#### [WORK TO COMPLETE]
Give back exactly the lines from the one containing "Tìm hiểu cách thức mua hàng (159, 2470)" through the end of the records, including both, and no others.

══ DATA RECORDS

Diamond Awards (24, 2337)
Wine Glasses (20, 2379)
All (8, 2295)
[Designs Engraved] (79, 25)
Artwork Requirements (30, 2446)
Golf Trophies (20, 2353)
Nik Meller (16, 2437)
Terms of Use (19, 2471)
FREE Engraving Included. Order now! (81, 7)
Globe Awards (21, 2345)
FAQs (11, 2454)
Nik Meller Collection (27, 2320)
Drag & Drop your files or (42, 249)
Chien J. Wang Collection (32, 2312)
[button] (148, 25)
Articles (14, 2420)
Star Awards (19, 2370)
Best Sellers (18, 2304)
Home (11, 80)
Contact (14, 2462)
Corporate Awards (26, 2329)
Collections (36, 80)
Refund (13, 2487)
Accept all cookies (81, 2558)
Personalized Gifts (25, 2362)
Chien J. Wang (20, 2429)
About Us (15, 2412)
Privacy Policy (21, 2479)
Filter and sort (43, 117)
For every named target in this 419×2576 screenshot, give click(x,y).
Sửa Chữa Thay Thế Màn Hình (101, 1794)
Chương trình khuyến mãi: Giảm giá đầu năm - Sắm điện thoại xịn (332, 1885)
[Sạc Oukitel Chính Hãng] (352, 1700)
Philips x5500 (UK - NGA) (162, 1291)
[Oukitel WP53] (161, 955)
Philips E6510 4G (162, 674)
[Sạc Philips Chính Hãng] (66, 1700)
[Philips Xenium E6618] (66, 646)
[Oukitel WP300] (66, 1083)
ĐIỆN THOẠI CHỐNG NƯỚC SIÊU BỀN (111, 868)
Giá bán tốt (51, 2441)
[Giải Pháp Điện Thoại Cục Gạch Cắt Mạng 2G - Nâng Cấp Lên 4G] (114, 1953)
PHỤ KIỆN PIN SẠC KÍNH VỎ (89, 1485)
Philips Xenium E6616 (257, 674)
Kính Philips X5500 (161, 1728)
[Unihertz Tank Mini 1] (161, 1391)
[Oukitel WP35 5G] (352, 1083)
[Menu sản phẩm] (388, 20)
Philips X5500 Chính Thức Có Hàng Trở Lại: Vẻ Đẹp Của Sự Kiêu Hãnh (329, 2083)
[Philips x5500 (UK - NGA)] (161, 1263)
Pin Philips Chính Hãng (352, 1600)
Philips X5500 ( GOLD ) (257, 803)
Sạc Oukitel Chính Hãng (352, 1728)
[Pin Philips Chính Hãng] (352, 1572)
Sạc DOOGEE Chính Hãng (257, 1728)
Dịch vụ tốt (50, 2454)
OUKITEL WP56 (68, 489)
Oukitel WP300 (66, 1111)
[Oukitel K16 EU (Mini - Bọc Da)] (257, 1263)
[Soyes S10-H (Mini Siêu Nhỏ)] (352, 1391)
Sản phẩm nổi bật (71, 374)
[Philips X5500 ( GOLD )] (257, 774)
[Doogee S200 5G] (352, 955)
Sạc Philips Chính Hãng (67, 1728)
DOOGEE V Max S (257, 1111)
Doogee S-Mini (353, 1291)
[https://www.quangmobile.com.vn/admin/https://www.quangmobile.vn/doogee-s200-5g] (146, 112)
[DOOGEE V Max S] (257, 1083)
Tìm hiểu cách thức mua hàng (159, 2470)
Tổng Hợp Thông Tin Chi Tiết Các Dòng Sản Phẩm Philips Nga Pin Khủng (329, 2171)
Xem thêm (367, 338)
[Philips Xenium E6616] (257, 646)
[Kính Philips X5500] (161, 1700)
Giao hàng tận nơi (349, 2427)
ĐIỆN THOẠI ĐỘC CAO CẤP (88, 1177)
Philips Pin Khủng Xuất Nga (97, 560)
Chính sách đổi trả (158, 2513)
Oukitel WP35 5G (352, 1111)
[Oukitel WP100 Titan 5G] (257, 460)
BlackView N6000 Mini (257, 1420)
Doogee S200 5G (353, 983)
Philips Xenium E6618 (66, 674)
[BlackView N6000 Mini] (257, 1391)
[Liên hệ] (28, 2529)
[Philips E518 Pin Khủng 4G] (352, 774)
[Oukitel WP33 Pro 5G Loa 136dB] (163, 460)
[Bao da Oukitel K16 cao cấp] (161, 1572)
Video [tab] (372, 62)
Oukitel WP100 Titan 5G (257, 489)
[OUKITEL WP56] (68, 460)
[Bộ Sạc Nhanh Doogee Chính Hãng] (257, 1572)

════

#### [EXERCISE SOLUTION]
Tìm hiểu cách thức mua hàng (159, 2470)
Tổng Hợp Thông Tin Chi Tiết Các Dòng Sản Phẩm Philips Nga Pin Khủng (329, 2171)
Xem thêm (367, 338)
[Philips Xenium E6616] (257, 646)
[Kính Philips X5500] (161, 1700)
Giao hàng tận nơi (349, 2427)
ĐIỆN THOẠI ĐỘC CAO CẤP (88, 1177)
Philips Pin Khủng Xuất Nga (97, 560)
Chính sách đổi trả (158, 2513)
Oukitel WP35 5G (352, 1111)
[Oukitel WP100 Titan 5G] (257, 460)
BlackView N6000 Mini (257, 1420)
Doogee S200 5G (353, 983)
Philips Xenium E6618 (66, 674)
[BlackView N6000 Mini] (257, 1391)
[Liên hệ] (28, 2529)
[Philips E518 Pin Khủng 4G] (352, 774)
[Oukitel WP33 Pro 5G Loa 136dB] (163, 460)
[Bao da Oukitel K16 cao cấp] (161, 1572)
Video [tab] (372, 62)
Oukitel WP100 Titan 5G (257, 489)
[OUKITEL WP56] (68, 460)
[Bộ Sạc Nhanh Doogee Chính Hãng] (257, 1572)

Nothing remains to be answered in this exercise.